What is the Janus v. AFSCME case now before the U.S. Supreme Court?

Mark Janus, an employee of the Illinois Department of Healthcare and Family Services, has about $46 deducted from his paycheck every month to cover the collective-bargaining expenses of AFSCME, the union that represents employees at his state agency. Although Janus is not a union member, by law he receives all the rights and benefits under the contract the union negotiated for workers at his agency. Janus’ lawsuit, funded by deep-pocketed right-wing organizations like the National Right To Work Legal Defense Foundation contends that the collection of these agency or fair-share fees from nonmembers is unconstitutional because it violates their First Amendment free-speech rights. Fair-share or agency fees may not go for the union’s political expenditures, but the groups attacking unions argue the collective bargaining process itself in the public sector is inherently political. Unions argues the Janus team is pushing a distorted interpretation of free speech and that their real goal is to damage the financial strength of public-sector unions.
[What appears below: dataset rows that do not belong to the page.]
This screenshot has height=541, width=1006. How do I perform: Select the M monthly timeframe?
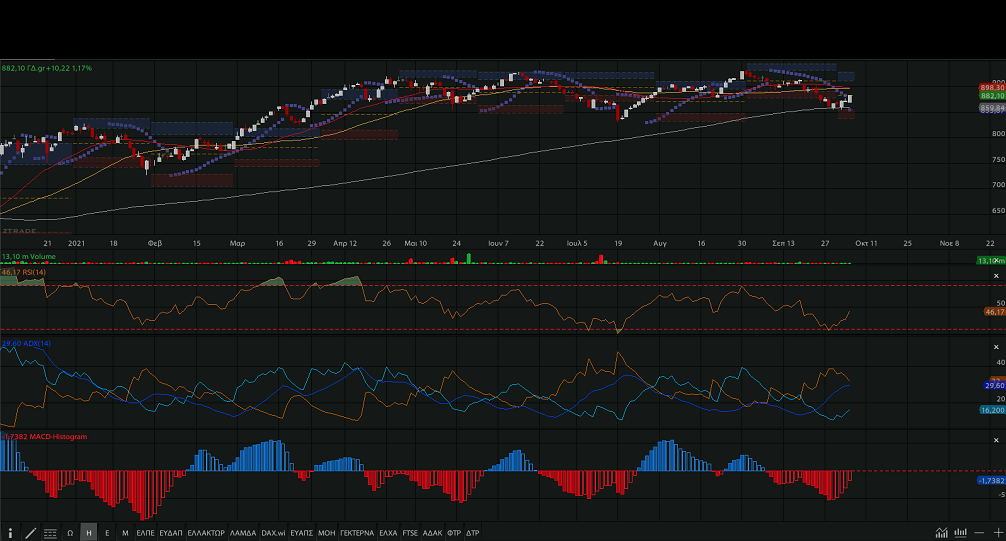pos(125,533)
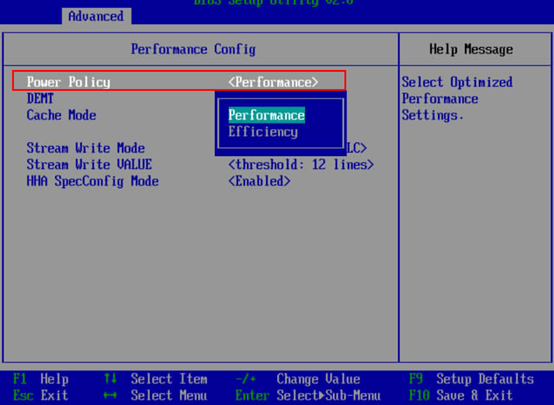Click the F10 Save & Exit hint
The width and height of the screenshot is (554, 405).
[x=461, y=395]
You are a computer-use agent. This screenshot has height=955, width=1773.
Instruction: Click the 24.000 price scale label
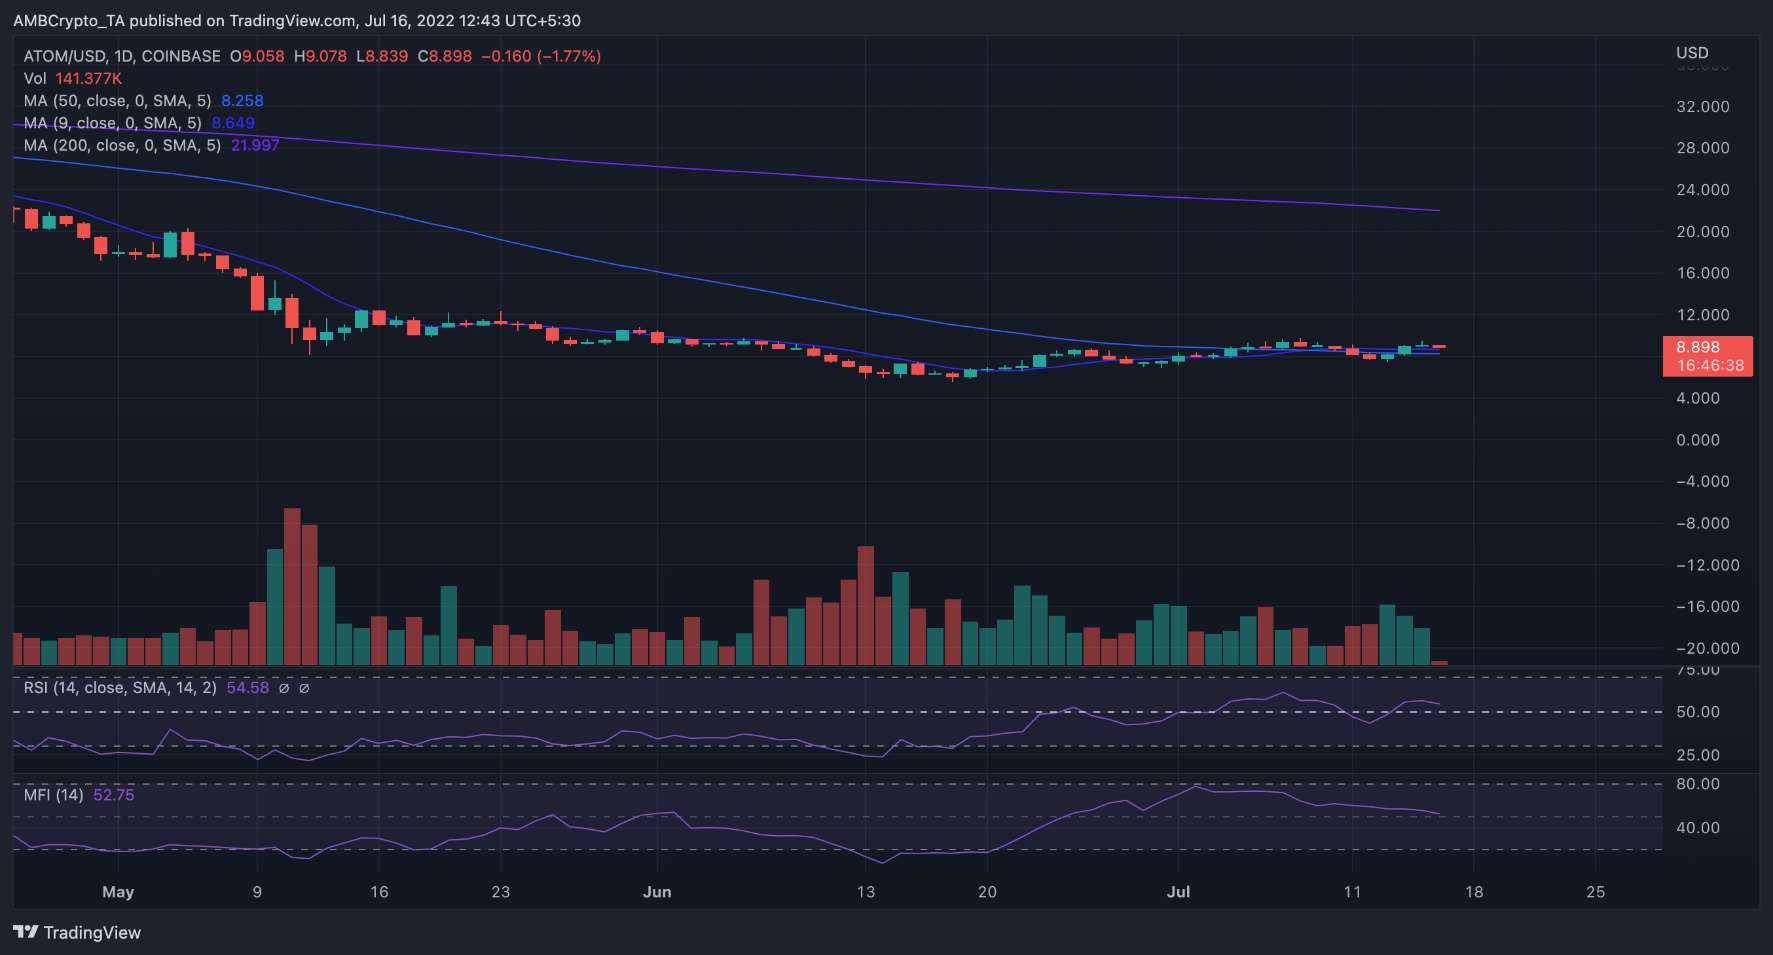[x=1703, y=189]
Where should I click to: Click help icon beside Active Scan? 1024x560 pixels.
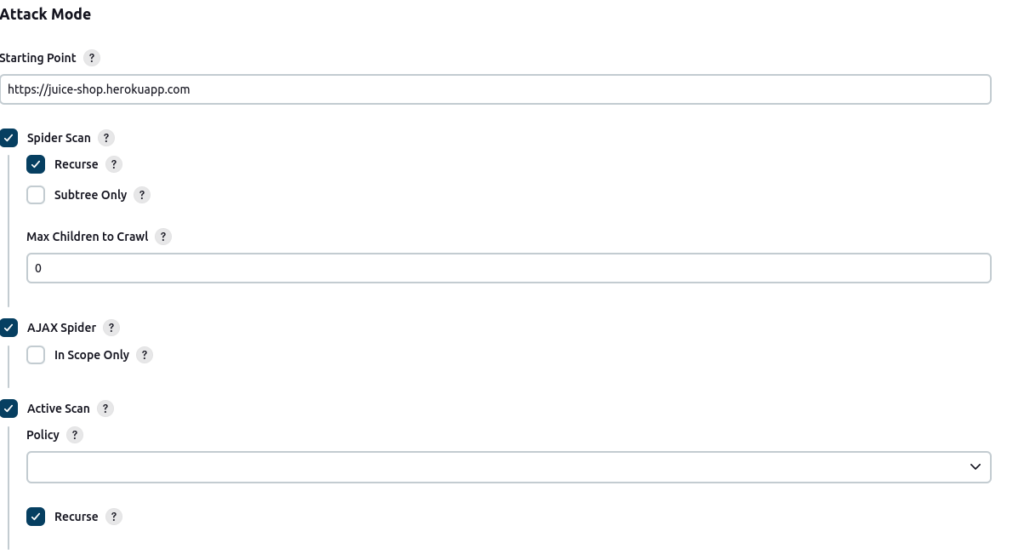click(x=106, y=409)
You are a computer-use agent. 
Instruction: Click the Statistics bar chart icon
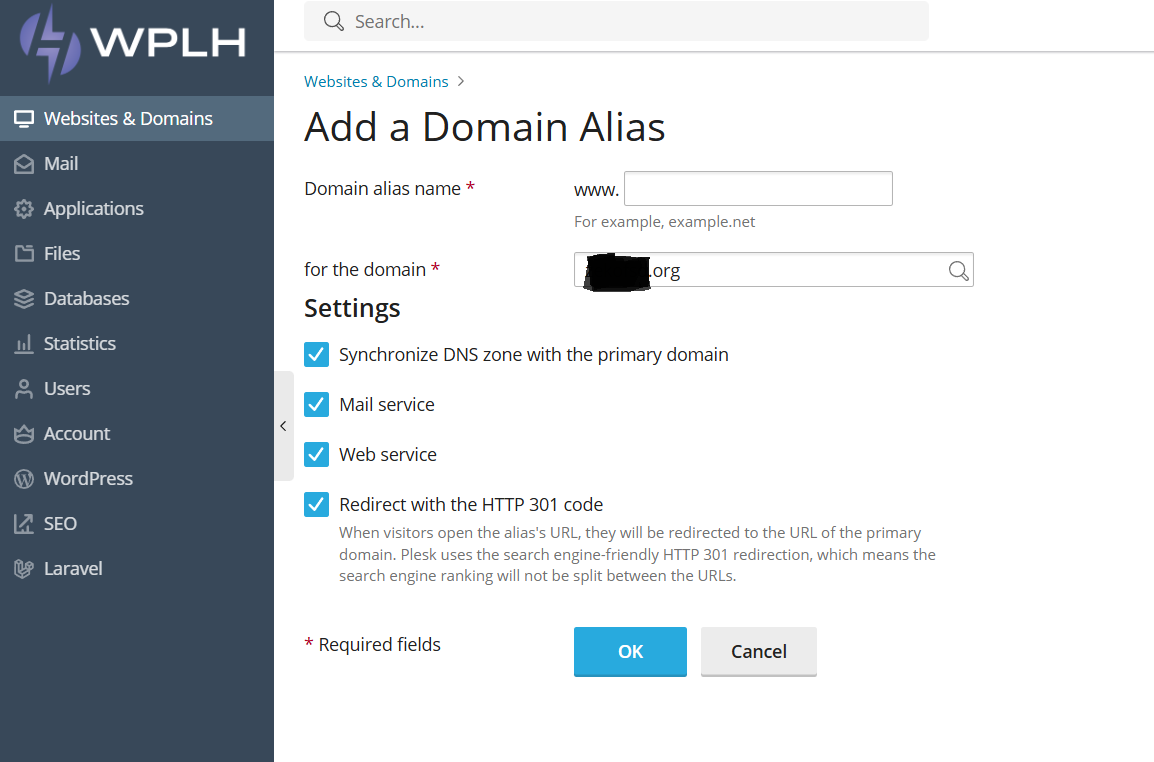click(24, 344)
Didn’t the U.S. Supreme Court already rule in 2016 on this issue in the Rebecca Friedrichs v. California Teachers’ Association case?

The Janus case reprises the same arguments as the Friedrichs case. The high court deadlocked 4-4 in the Friedrichs case after Justice Antonin Scalia’s death left the court without a majority. In such instances, the high court, once it has a full complement of justices, can agree to hear new cases that raise the same legal issues.